= Text extract =
══════════════════════════════

The Power of Data Podcast
Episode 16: Insurance is All About the Data
Guests: Yanna Winter, CIO of UK and Global Corporate & Commercial IT, Generali
Interviewer: Sam Tidswell-Norrish, International CMO - Dun & Bradstreet
Sam TN 00:00
Welcome to the power of data podcast. I'm joined today by Yanna Winter, CIO of Generali UK IT and Global Corporate and Commercial IT. That's a mouthful. Welcome Yanna.
Yanna Winter 00:10
Sam TN 00:10
Yanna before we get stuck into insurance, you've had a decorated career across a number of different areas of industry, including having spent time at Gartner and Capgemini. Can you tell our listeners a little bit about your career so far?
Yanna Winter 00:23
I have spent my entire life in IT. And my focus has always been on the end to end responsibility and how all of the pieces come together. My current job as Chief Information Officer, that has always been my dream. Also, in consulting, it has always been the emphasis on how wide how deep how complex things can be. Four of my IT transformations cost two billion pounds in total. So there have been big transformations where there's nothing that compares with the full ownership of the idea of a complex company.
Sam TN 00:54
I want to come back to the point you just made on end to end responsibility and how it all comes together. That's a nice catchphrase already for the data component of this. But for those that aren't familiar with Generali, can you tell us a little bit about the business, about it scale and about your areas of responsibility?
Yanna Winter 01:11
Generali is an Italian company. It started about 200 years ago, one of the first insurance companies, it is one of the largest by gross rate and premium. It is operating in 50 countries. And I would describe it is a very, very strong, prominent player in Western Europe, and with great prominence in Eastern Europe, Central Europe, and Asia. It has a wealth of licensed business, including obviously, insurance and asset management. I'm just going to have one claim to fame, some of the loveliest buildings you can see in Italy are owned by Generali.
Sam TN 01:48
That's awesome. I'm not going to tell you who told me this, but I hear they also own some of the greatest vineyards in the world as well.
Yanna Winter 01:54
This absolutely correct and tested.

══════════════════════════════

= Dataset extract =
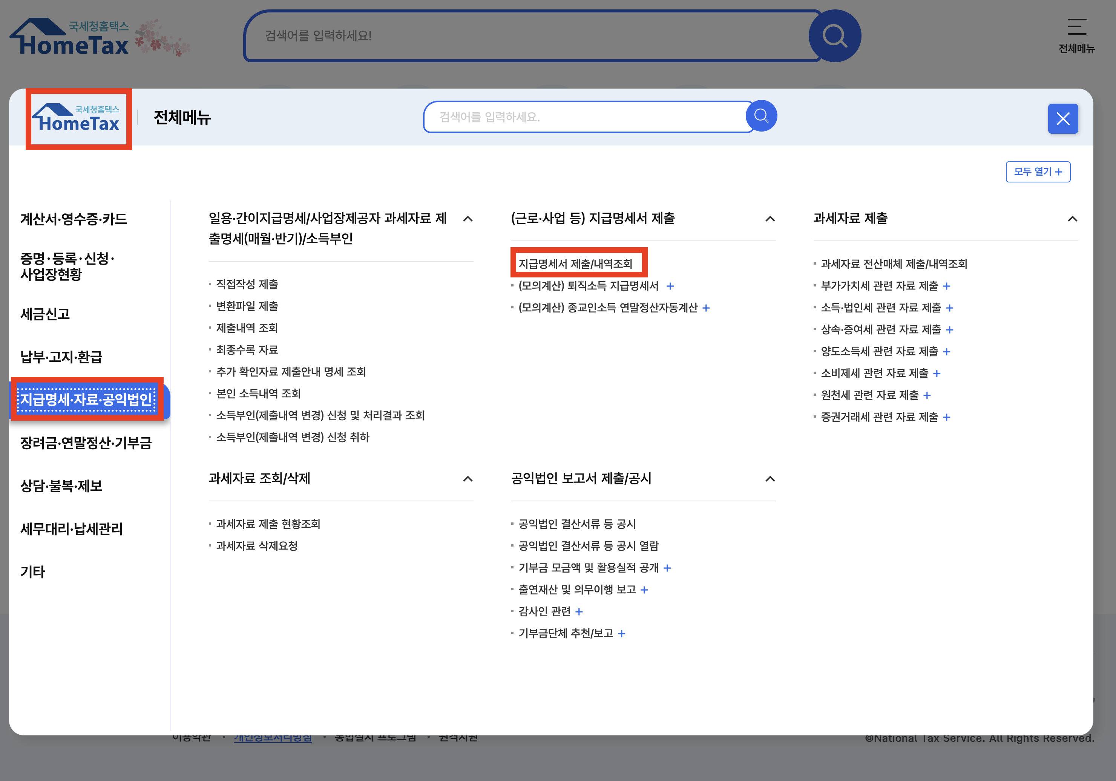Open 지급명세서 제출/내역조회 link
Image resolution: width=1116 pixels, height=781 pixels.
click(575, 264)
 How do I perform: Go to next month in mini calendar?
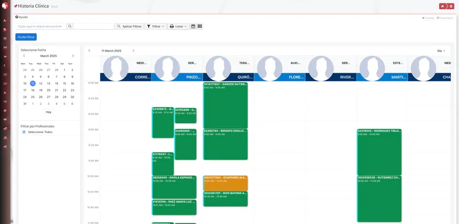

══════════════════════════════

= Instructions =
**1.** According to the podcast transcript, in how many countries does Generali operate?
**2.** Carry on the podcast transcript about insurance data from its last line.
The data above isn't needed for anything that follows.

= Task answers =
**1.** 50 countries.

**2.**
Sam TN 01.56
Yeah, I've tested it to actually. Wow, 200 years old, combine that with Dun & Bradstreet’s history and we've got nearly 400 years between us that's quite something. I know one of your key priorities has been creating a Master Data Management System and essential part for anyone looking to build a future proof strategy upon which to grow. How's this transform data management and governance and what benefits have you seen across the business from having that cohesive data strategy in place
Yanna Winter 02:25
For a moment and I will go into an IT world because it's all about the labels definition what people mean by that. So, instead of having a religious war or a terminology for us, Master Data Management is not right piece of data was in will propagate throughout all the systems, but it's much more do we know what data is where and most importantly, how do we link it to use it? Again, although my IT career I have seen a lot of very expensive and failed attempts to have one physically existing store of data, which is the master tidy up the clean it up, lock it away, don't touch it again. In the world of reality, we have to admit that we have multiple countries, multiple businesses, multiple territories, multiple revenues. So for us Master Data Management is possible, whoever customize where they are, identify them, and then have the strength and the technology to link all of that and use it for analytics for reporting for new market opportunities. So again, we are being strong to know that data will exist in many places. For us the emphasis of Master Data Management is how we link it.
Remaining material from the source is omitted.